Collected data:
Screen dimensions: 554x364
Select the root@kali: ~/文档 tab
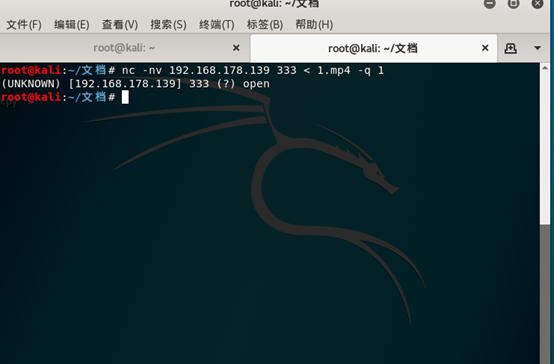(x=373, y=48)
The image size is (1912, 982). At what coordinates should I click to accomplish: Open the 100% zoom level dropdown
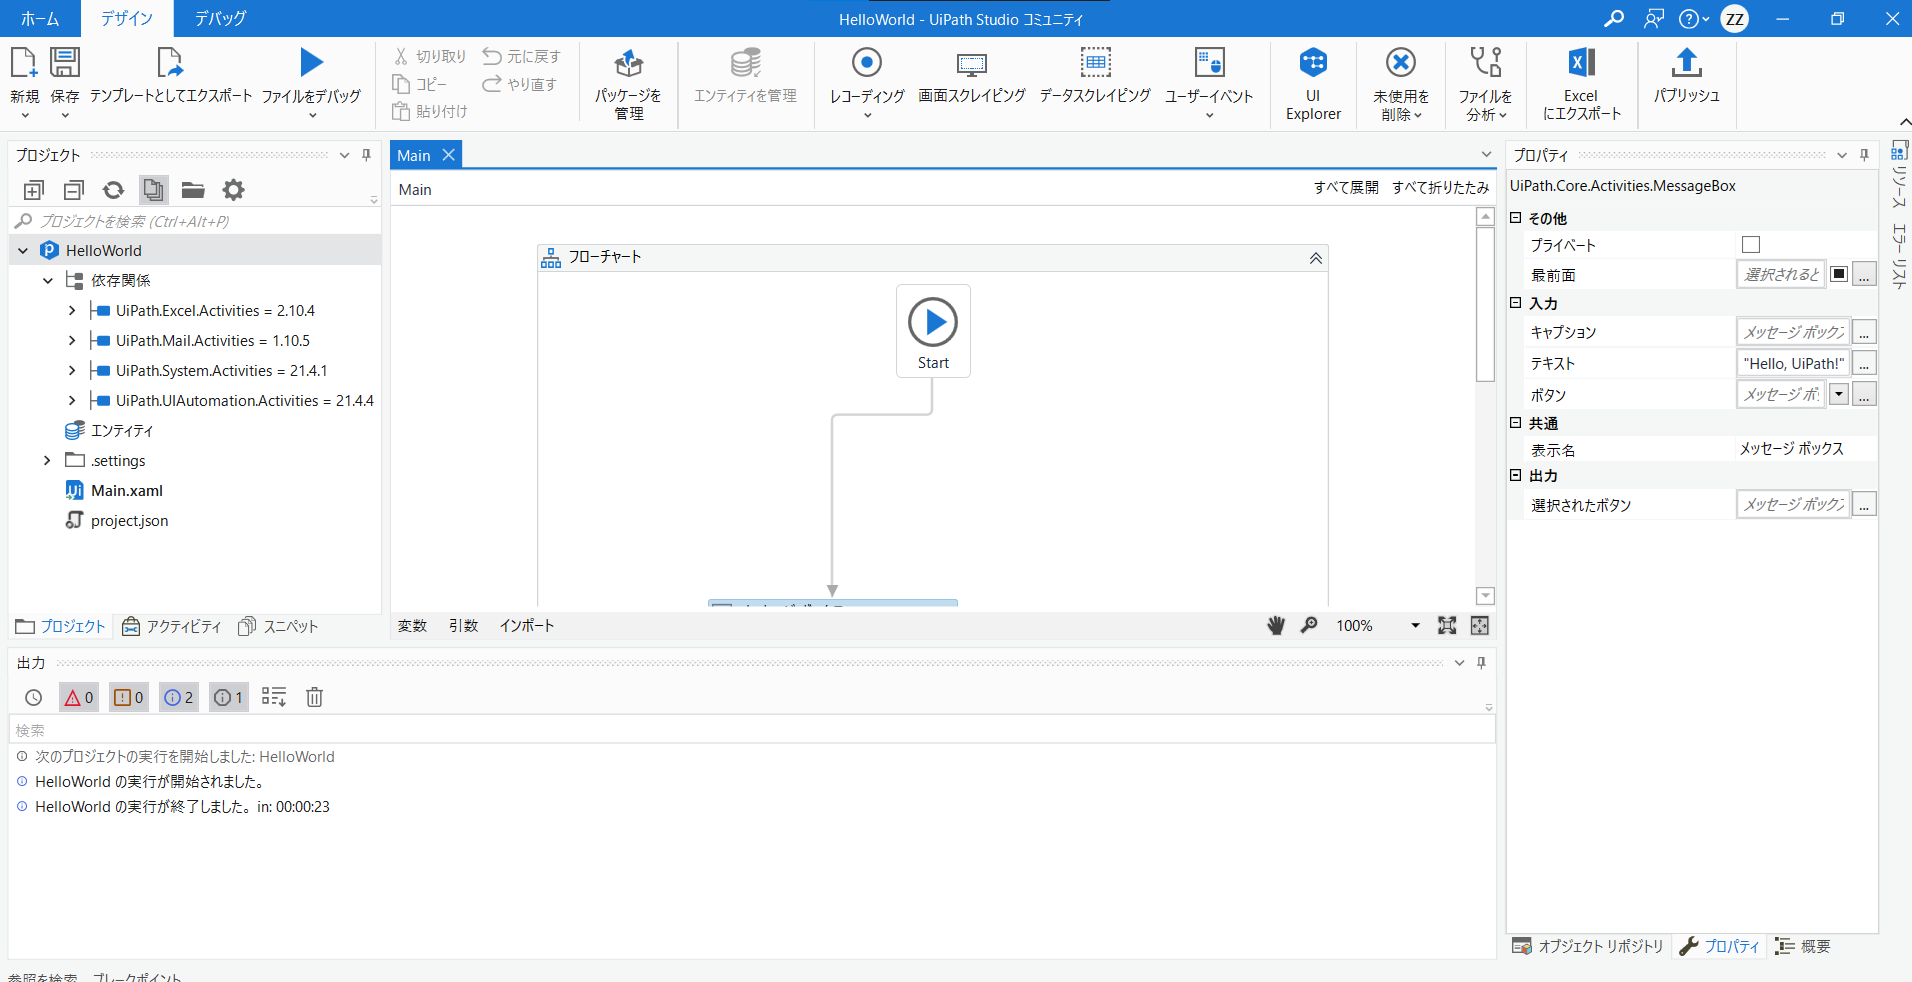(1414, 626)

EXERCISE OBJECTIVE - Repeat each entry exactly. Pictures do not belong in the copy.

SOLUTION FOR THIS PROBLEM -
Screen dimensions: 554x364
Select the root@kali: ~/文档 tab
(x=373, y=48)
The image size is (1912, 982). At what coordinates should I click to accomplish: Open the 100% zoom level dropdown
(1414, 626)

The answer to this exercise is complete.